- Passage shown:
################
GenOn has reportedly reached a settlement agreement with environmental groups PennEnvironment and the Sierra Club in a case that alleges the Houston-based company continuously violated its Clean Water Act discharge permit and discharged more than three million gallons of wastewater a day from its 1,700-MW coal-fired Conemaugh Generating Station in Western Pennsylvania into the Conemaugh River.

The groups, which sued GenOn in 2007 under the federal Clean Water Act’s citizen enforcement provision allege that the company has been discharging wastewater containing “elevated levels of selenium, manganese, aluminum, boron, and iron into the Conemaugh River.” Pennsylvania’s Department of Environmental Protection (DEP) had set the limits of GenOn’s permit to help “restore the river to health,” but “on occasion, the company has exceeded its permitted pollution limits by over 1,000%, or more than ten times allowable levels,” the groups said.

Under the settlement, GenOn Northeast Management Co. must pay a total of $3.75 million and act quickly to end discharge violations. The payment includes a $250,000 civil penalty and an additional $3.5 million to fund restoration and preservation projects in the Conemaugh River watershed . The agreement, in the form of a consent decree, was filed in federal court on Monday and has yet to be approved by a U.S. magistrate.

GenOn Northeast Management Company, a subsidiary of GenOn Energy, Inc., must pay a total of $3.75 million and must act quickly to end the discharge violations still occurring at the company’s coal-fired Conemaugh Generating Station located near Johnstown.
################
- Task set:
(1) In the passage on the GenOn settlement, translate this sentence into Spanish: "The agreement, in the form of a consent decree, was filed in federal court on Monday and has yet to be approved by a U.S. magistrate."
(2) Resume the passage on the GenOn settlement with the next few sentences after its final one.
################
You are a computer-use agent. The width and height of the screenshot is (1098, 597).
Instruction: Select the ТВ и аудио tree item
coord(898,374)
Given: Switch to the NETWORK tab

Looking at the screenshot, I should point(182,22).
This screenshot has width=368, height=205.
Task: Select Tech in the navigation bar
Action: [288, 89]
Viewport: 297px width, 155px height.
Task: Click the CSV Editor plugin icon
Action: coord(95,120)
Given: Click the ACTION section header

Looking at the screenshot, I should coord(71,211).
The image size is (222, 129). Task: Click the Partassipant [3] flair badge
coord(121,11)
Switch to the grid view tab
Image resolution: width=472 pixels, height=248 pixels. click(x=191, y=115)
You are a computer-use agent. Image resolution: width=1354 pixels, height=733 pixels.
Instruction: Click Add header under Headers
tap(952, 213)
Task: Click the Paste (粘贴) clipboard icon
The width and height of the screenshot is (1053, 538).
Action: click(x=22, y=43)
################
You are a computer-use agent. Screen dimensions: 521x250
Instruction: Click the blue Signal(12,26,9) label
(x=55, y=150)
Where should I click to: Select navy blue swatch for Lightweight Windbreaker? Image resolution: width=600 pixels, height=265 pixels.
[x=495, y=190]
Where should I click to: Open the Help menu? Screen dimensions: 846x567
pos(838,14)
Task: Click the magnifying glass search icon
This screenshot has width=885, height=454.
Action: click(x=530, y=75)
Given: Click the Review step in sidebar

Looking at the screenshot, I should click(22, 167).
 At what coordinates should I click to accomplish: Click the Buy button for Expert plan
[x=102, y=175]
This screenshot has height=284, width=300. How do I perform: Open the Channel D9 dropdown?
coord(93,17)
################
- Answers to the exercise:
(1) El acuerdo, en forma de decreto de consentimiento, se presentó ante un tribunal federal el lunes y aún debe ser aprobado por un magistrado de EE. UU.

(2)
In March, U.S. Magistrate Judge Robert Mitchell ruled that GenOn had committed 8,684 violations of the federal Clean Water Act by discharging illegal levels of five pollutants into the Conemaugh River since 2005.  “Under the terms of the consent decree filed in court today, GenOn has agreed to achieve compliance with its permit limits in a timely fashion and to pay heavy, automatic penalties for any future permit violations,” the environmental groups said. “In addition, GenOn must perform tests to gauge the toxicity of its wastewater discharges and provide that information to the Pennsylvania Department of Environmental Protection.”

The groups hailed the Clean Water Act’s citizen enforcement provision, which “allows citizens to take legal action against chronic polluters when state and federal officials are unable—or unwilling—to protect water quality,” said Thomas Au, the Conservation Chair of the Pennsylvania Chapter of Sierra Club. 

GenOn’s 1971-built base-load Conemaugh Generating Station is one of the company’s 18 power plants in Pennsylvania.